A Review of Waubgeshig Rice’s “Moon of the Crusted Snow”
A First Nations Post-Apocalyptic Thriller
Here’s something that’s a bit of a twist on the conventional post-apocalyptic thriller: one written by a member of the First Nations peoples of Canada, set on an Anishinaabe reserve in a fictitious version of Northern Ontario. The plot of the book follows a young man named Evan Whitesky who is a hunter in the traditional sense as an Aboriginal, but also someone who has another foot set in modern ways. He is an everyman who could be anyone, really, no matter his heritage or colour of skin. Well, one day, the TV goes out in his home. So do the cell phones and, later, the landline. The power then gets cut off from the reserve. Isolated from the rest of the world, the people of the unnamed community struggle to survive and hope that help comes from elsewhere, especially as a cold, hard winter looms. However, the rest of the world seems to have plunged into a power blackout — with nobody really knowing what’s going on. Then a visitor arrives on the reserve, and others soon follow, and, eventually, the reservation has a wide-scale panic on its hands.

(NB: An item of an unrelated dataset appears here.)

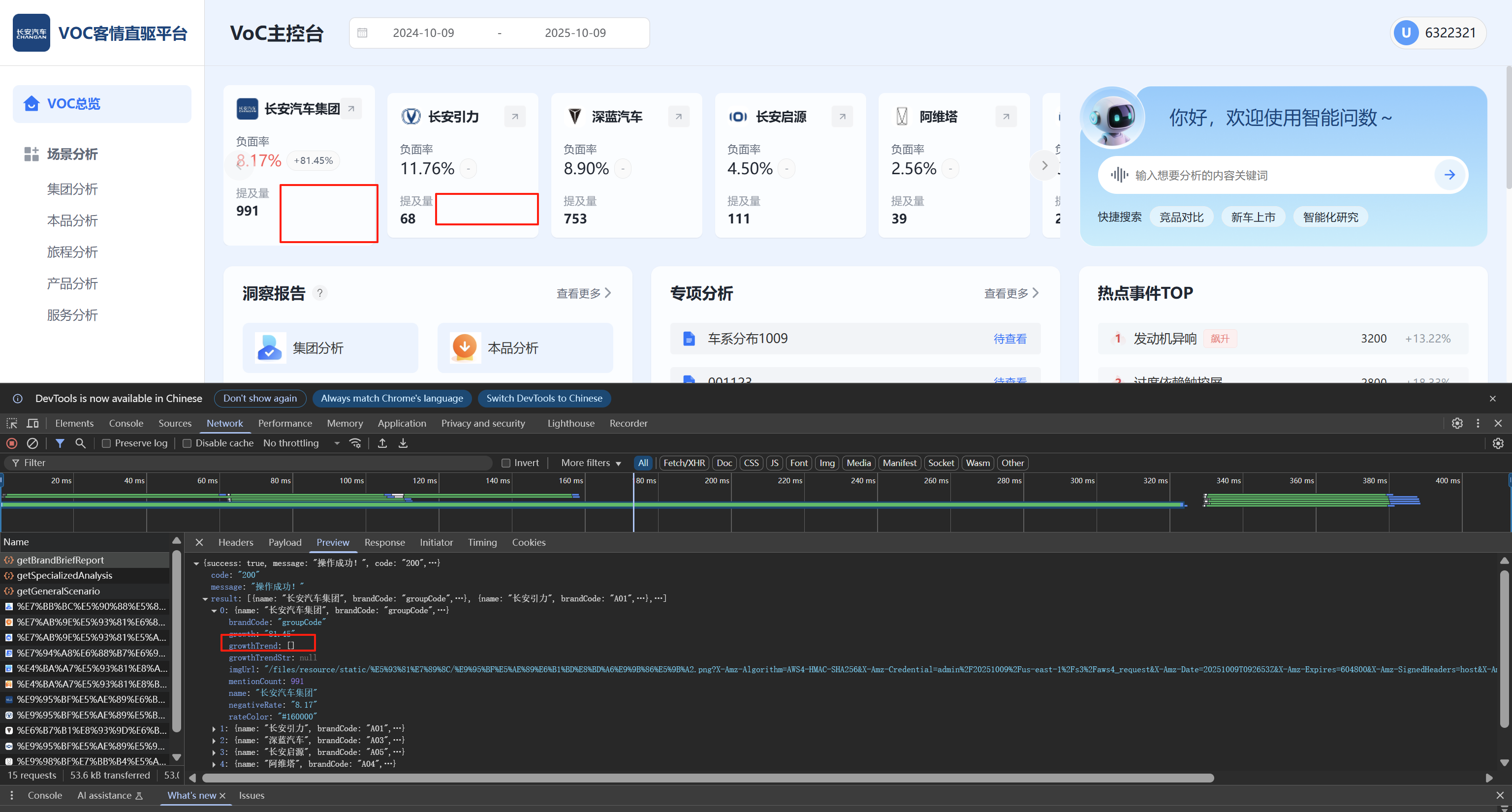Screen dimensions: 1512x812
Task: Click the clear network log icon
Action: 33,443
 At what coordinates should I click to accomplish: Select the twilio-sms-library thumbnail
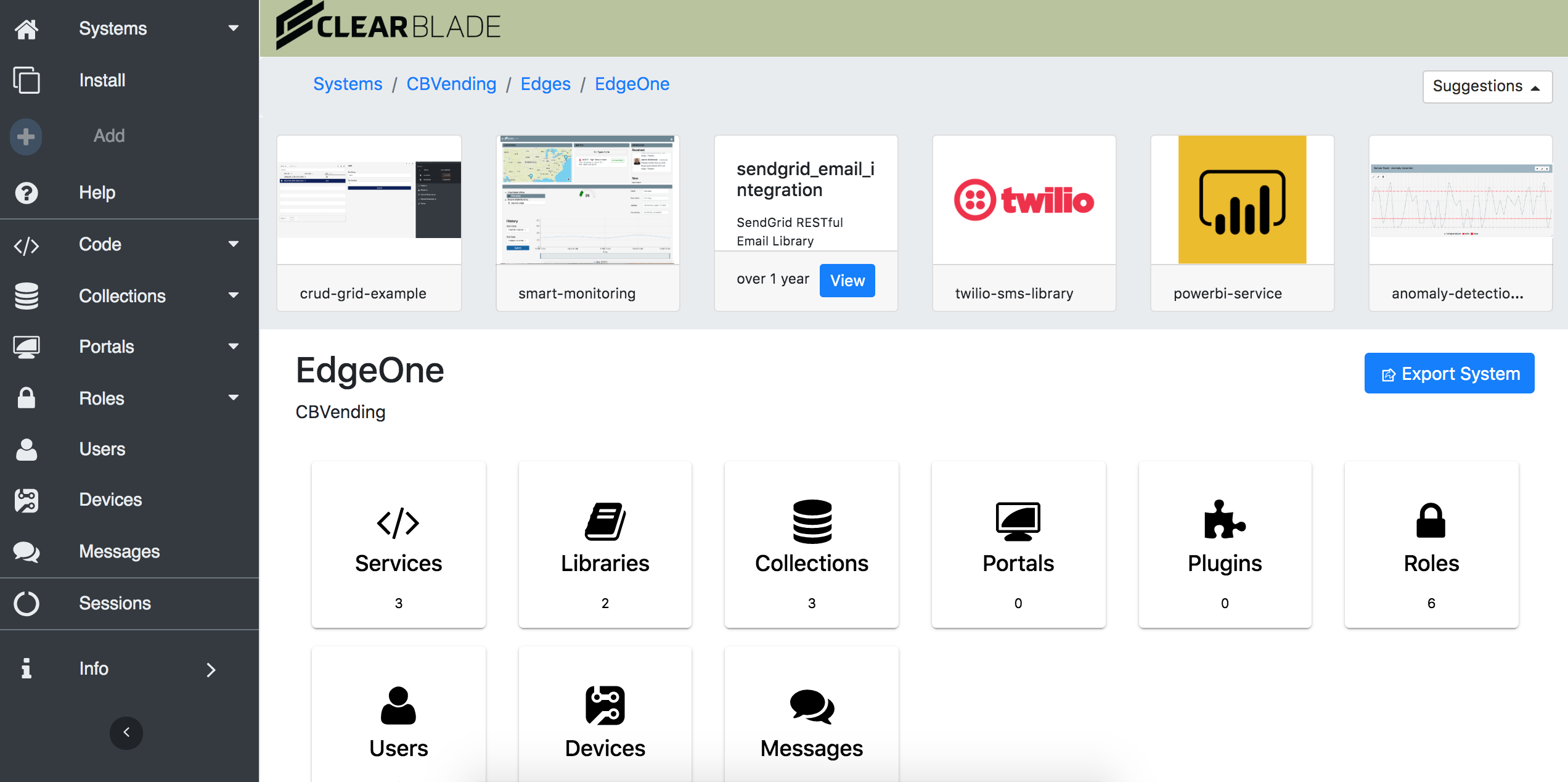(1024, 200)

Moon of the Crusted Snow is Canadian journalist and author Waubgeshing Rice’s second novel. It is taut and unforgettable, and holds a candle up to other thrillers of this sort, such as Station Eleven. I’m impressed with Rice’s journalistic eye for detail, ear for dialogue and his skill with plotting. What’s especially impressive about this work is that Rice manages to shoe-horn in references to problems facing the indigenous community in Canada — suicide, alcohol and drug abuse, missing and murdered Aboriginal women and the harmful legacy of residential schools — without these things getting in the way of the story. That’s because they are all part of the story — not only of this novel, but the Aboriginal community as a whole. Rice also sets up a believable reserve as a setting, but doesn’t resort to the usual clichés of rez life as a place of unrelenting poverty. His characters are ordinary Canadians who watch hockey or have an impressive DVD collection, while some of them still have knowledge about traditional ways, languages (Ojibwe is spoken in this book) and stories that make their lives fascinating — even though they are dealing with an unknown crisis that is a threat to all of these things.

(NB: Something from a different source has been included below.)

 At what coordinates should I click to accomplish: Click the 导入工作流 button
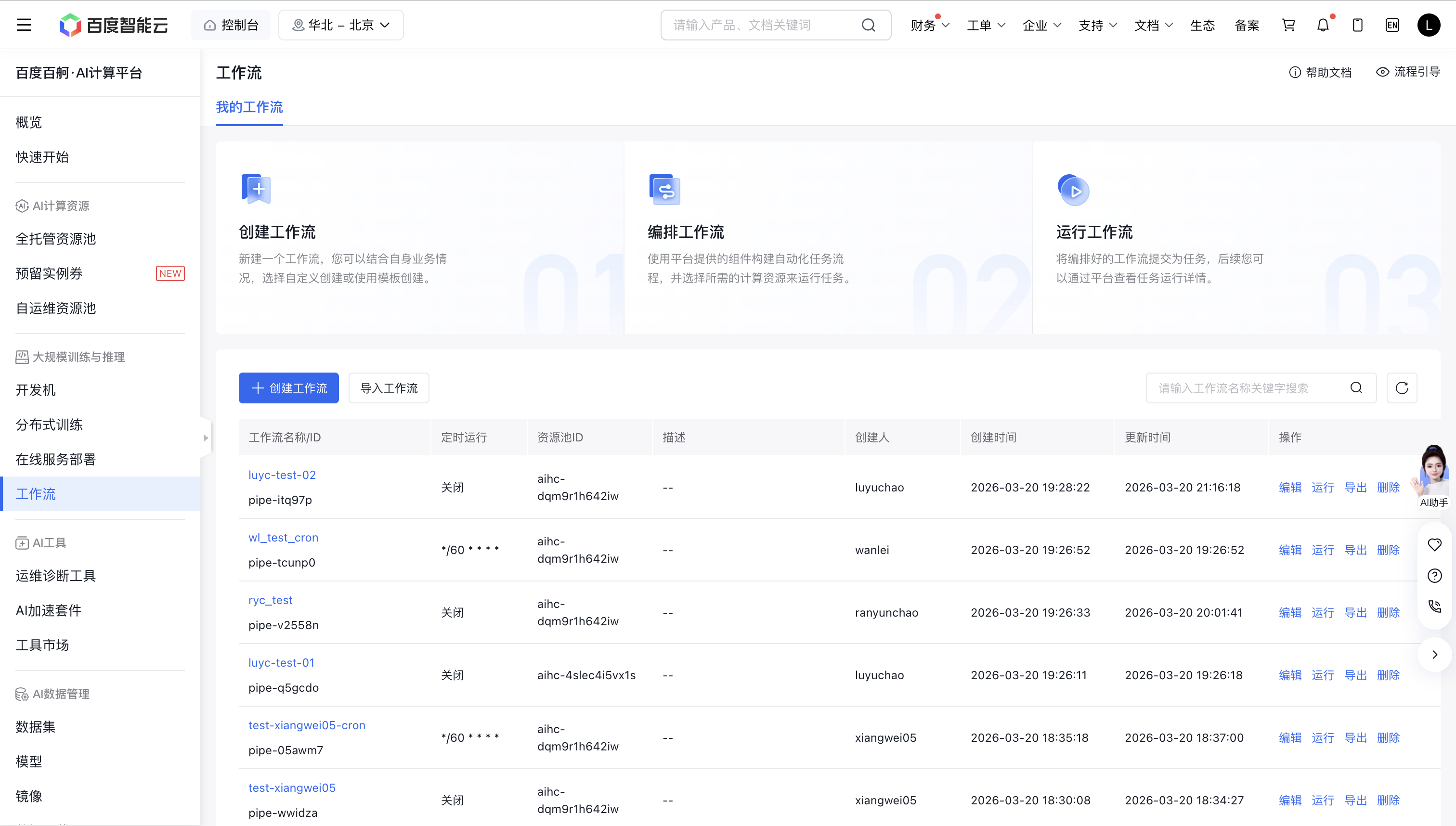(389, 388)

The tone of the book moves from light and humourous to serious and tragic without missing a beat or feeling cloying in the least. While the details as to why the world has been plunged into chaos are sketchy, they just serve to highlight how isolated the community of the book’s world can be — even as it depends on the rest of Canada to some degree for food, electricity and supplies. While Rice is careful to use fake city names (which is a little bit of a distraction) so, I would assume, a real-life reservation would not be identified, he is really writing about the realities of many northern communities and how they must lean on resources from the South to exist.
What also makes this work is that most of the characters are quite likable and you want to see some kind of happy or peaceful resolution for them. While the ending of the book is a little abrupt — which is probably the novel’s only true failing — it also underscores the novel’s key theme (with a mild spoiler here): that First Nations communities have been wiped from the map long ago through the stealing of their lands, but still its peoples still manage to keep on surviving somehow. The beat goes on, as the saying goes, and in Moon of the Crusted Snow, it does go on and on and on and on. What’s equally astounding is that cultural details are expertly weaved into the story as a whole without getting in that story’s way. In fact, when things are looking particularly grim for the characters, we get a funny and touching tale within a tale culled from Native tradition that works in the larger context of what’s being written about.
Moon of the Crusted Snow is a stellar book, and I would encourage anyone with more than a passing interest in Aboriginal affairs to give it a read. However, if you’re looking for something of a horror novel or thriller, the novel works on that level as well. All around, this is a well thought out and put together novel on survival and the means necessary to obtain it, and the importance of having a strong community that can band together to surmount obstacles. I’d be particularly interested to know what indigenous peoples thought of this book, and how the experience of reading this book rang true (or not) for them. However, if you’re a non-Native person and are interested in pursuing right relations with the First Nations peoples as a whole, this is a fun and entertaining read that is also educational. This is a book meant to be savoured. It is indeed very enjoyable, and you should definitely read it right now in one sitting as I did.
Waubgeshing Rice’s Moon of the Crusted Snow was published by ECW Press on October 2, 2018.